Directive: Repeat word for word the passage of the Willmoore Kendall biography below, starting with "- Willmoore Kendall" and going on through "College, Oxford (MPhil)".

Source text:

- Willmoore Kendall during his years at the University of Dallas
- Born: Willmoore Bohnert Kendall Jr. March 5, 1909 Konawa, Oklahoma, U.S.
- Died: June 30, 1967 (aged 58) Irving, Texas, U.S.
- Education: University of Oklahoma (BA) University of Illinois (MA, PhD) Pembroke College, Oxford (MPhil)
- Occupation: Political philosopher
- Known for: Founding National Review, Conservative advocacy
- Spouse: ; Katherine Tuach ​ ​(m. 1935; div. 1951)​ ; Anne Brunsdale ​ ​(m. 1952; div. 1956)​ ; Nellie Cooper ​(m. 1966)​ ;

= Willmoore Kendall =

American conservative writer

Willmoore Bohnert Kendall Jr. (March 5, 1909 – June 30, 1967) was an American conservative writer and a professor of political philosophy.

Material shown:

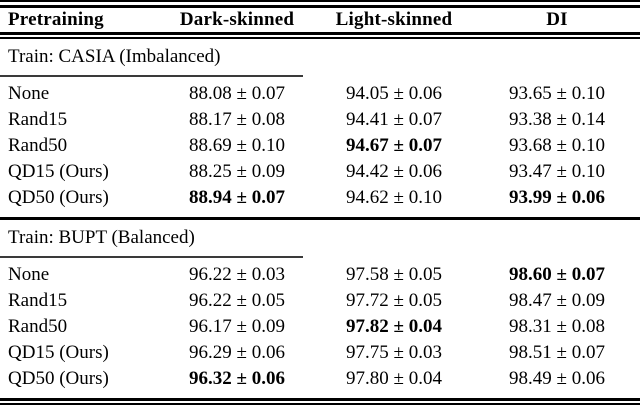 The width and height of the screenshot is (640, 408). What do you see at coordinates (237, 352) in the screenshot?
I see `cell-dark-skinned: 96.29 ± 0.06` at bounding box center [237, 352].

--

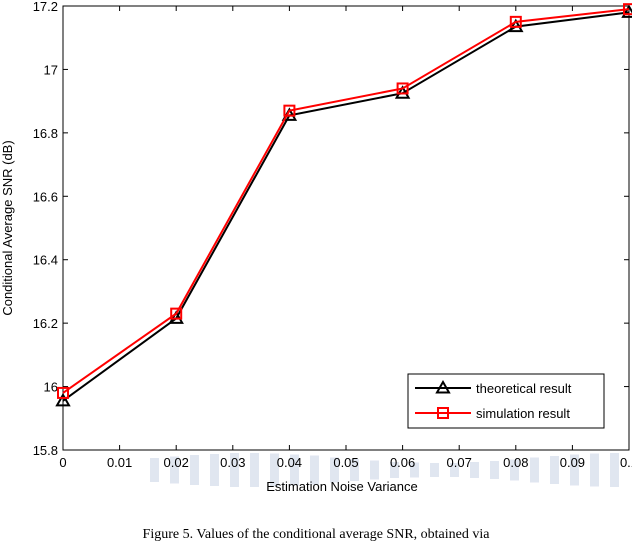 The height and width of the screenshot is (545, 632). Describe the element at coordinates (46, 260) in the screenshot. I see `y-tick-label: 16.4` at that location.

--

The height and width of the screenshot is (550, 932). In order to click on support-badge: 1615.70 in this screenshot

Answer below:
- Willmoore Kendall during his years at the University of Dallas
- Born: Willmoore Bohnert Kendall Jr. March 5, 1909 Konawa, Oklahoma, U.S.
- Died: June 30, 1967 (aged 58) Irving, Texas, U.S.
- Education: University of Oklahoma (BA) University of Illinois (MA, PhD) Pembroke College, Oxford (MPhil)